Pasal 41, 42, 43, 44, 45, 46, 47, dan 48 :
Cukup jelas.
Pasal 49 :
Kelemahan pasal ini adalah tidak dicantumkannya pengalokasian gaji tenaga kependidikan non guru/ dosen (contoh : pustakawan, tata usaha, dll) yang diangkat oleh Pemerintah, sedangkan pada ayat (2) pengalokasian gaji guru dan dosen telah dicantumkan.
Pasal 50 :
Pada pasal 50 ayat (1) dijelaskan bahwa pengelolaan sistem pendidikan nasional merupakan tanggung jawab menteri. Menteri dalam bidang apa tidak disebutkan dalam ayat ini, apakah hanya Menteri Pendidikan Nasional atau bersama menteri menteri lain yang masih ada keterkaitan dengan pendidikan.
Pasal 51, 52, 53, 54, dan 55 :
Cukup jelas.
Pasal 56 :
Pada pasal 56 ayat (2) disebutkan beberapa peran dewan pendidikan. Tetapi ada satu peran yang menurut saya terlewatkan, yaitu sebagai penilai suatu institusi pendidikan. Penilik sekolah merupakan bagian dari Dinas Pendidikan yang merupakan Dewan Pendidikan yang memiliki peran sebagai pengawas dan penilai.
Pasal 57 :
Pada pasal 57 ayat (2) disebutkan beberapa objek evaluasi pendidikan. Menurut saya, selain beberapa objek evaluasi yang telah disebutkan, tenaga pendidik juga perlu dievaluasi karena mereka juga terlibat dalam proses pendidikan dan mempunyai peran penting terhadap pendidikan ke depannya.
Pasal 58, 59, 60, dan 61 :
Cukup jelas
Pasal 62 :
Sehubungan dengan ayat (2) tentang syarat-syarat memperoleh izin pendirian satuan pendidikan, saya ingin berkomentar bahwa kredibilitas Pemerintah dan/atau pemerintah daerah masih sangat rendah karena banyak kita jumpai satuan pendidikan di masyarakat yang tidak memenuhi syarat-syarat tersebut. Sebagai contoh saya menemukan ada satuan pendidikan formal baru di suatu masyarakat yang tenaga pendidiknya hanya berijazah SMP bahkan SD. Hal tersebut tentunya sangat kontradiktif dengan syarat pendirian satuan pendidikan yang berkenaan dengan kualifikasi pendidik.

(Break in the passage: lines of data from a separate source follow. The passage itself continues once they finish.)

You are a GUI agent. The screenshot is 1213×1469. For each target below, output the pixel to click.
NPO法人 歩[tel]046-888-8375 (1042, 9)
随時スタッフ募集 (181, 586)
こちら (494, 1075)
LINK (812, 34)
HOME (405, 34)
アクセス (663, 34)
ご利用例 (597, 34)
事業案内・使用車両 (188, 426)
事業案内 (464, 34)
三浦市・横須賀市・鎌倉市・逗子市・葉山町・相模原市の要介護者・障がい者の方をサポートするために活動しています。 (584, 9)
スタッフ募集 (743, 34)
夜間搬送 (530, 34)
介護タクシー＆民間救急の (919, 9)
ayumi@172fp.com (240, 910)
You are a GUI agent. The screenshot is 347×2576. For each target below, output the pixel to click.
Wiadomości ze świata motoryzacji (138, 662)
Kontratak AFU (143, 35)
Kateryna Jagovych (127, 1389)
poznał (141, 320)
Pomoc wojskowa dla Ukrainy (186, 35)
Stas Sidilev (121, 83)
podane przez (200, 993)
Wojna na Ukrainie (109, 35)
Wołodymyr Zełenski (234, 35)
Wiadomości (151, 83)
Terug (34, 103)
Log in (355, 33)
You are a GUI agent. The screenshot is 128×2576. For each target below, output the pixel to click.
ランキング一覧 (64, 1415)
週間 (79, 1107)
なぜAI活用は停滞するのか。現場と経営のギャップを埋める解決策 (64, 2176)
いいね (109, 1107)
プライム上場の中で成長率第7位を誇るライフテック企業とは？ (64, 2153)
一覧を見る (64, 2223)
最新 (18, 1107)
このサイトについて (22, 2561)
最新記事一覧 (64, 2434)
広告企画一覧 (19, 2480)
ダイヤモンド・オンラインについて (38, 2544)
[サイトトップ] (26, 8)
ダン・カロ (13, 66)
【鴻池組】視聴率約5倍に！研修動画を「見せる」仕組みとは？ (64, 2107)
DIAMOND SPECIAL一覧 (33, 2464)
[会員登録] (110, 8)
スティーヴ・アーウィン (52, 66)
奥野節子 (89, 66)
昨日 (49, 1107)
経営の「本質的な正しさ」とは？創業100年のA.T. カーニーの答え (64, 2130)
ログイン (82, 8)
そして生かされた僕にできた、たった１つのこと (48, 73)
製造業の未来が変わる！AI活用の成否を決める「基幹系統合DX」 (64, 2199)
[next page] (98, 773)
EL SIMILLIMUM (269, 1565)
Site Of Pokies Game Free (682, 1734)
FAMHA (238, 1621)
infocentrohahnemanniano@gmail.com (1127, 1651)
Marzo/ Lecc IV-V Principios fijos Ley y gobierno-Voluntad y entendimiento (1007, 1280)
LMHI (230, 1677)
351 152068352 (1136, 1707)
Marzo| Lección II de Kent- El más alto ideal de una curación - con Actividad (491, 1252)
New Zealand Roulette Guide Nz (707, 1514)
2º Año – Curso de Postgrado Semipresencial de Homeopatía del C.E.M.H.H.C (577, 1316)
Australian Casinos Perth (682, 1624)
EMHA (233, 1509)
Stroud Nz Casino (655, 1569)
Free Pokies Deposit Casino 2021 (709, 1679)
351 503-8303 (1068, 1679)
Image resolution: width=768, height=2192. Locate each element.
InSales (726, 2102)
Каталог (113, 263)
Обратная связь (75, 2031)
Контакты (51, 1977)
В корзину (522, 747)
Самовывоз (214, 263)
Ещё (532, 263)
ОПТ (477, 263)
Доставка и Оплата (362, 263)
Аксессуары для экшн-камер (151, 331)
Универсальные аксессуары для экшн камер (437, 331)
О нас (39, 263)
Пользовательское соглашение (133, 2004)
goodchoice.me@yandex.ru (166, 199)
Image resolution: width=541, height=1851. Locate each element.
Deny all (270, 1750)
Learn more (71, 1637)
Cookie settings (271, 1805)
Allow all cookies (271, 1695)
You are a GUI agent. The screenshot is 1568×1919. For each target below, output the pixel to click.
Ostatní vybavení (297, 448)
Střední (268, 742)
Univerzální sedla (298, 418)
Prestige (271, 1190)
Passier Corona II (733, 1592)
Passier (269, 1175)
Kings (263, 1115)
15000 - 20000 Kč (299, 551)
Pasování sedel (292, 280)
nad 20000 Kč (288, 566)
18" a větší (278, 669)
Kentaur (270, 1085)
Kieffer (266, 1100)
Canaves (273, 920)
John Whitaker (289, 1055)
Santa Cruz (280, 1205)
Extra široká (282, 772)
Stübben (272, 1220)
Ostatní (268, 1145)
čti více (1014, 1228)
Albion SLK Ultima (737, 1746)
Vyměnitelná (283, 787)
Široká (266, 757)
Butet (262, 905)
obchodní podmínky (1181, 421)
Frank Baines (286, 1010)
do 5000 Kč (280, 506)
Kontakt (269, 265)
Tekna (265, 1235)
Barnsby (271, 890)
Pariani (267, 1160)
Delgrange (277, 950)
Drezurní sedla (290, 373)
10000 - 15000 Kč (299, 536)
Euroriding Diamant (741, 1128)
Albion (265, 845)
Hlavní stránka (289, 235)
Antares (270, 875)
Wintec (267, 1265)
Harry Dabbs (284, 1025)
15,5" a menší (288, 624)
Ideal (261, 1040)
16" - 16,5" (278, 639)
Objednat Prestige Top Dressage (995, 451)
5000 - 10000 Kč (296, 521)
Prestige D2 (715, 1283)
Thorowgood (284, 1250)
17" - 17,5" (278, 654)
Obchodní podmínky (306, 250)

Pasal 63, 64, 65, 66, 67, 68, 69, 70, 71, dan 72 :
Cukup jelas
Pasal 73 :
Banyak ditemui satuan pendidikan formal yang tetap mendapat izin beroperasi setelah melewati batas maksimal waktu pemberian izin oleh Pemerintah atau pemerintah daerah seperti tercantum dalam pasal ini.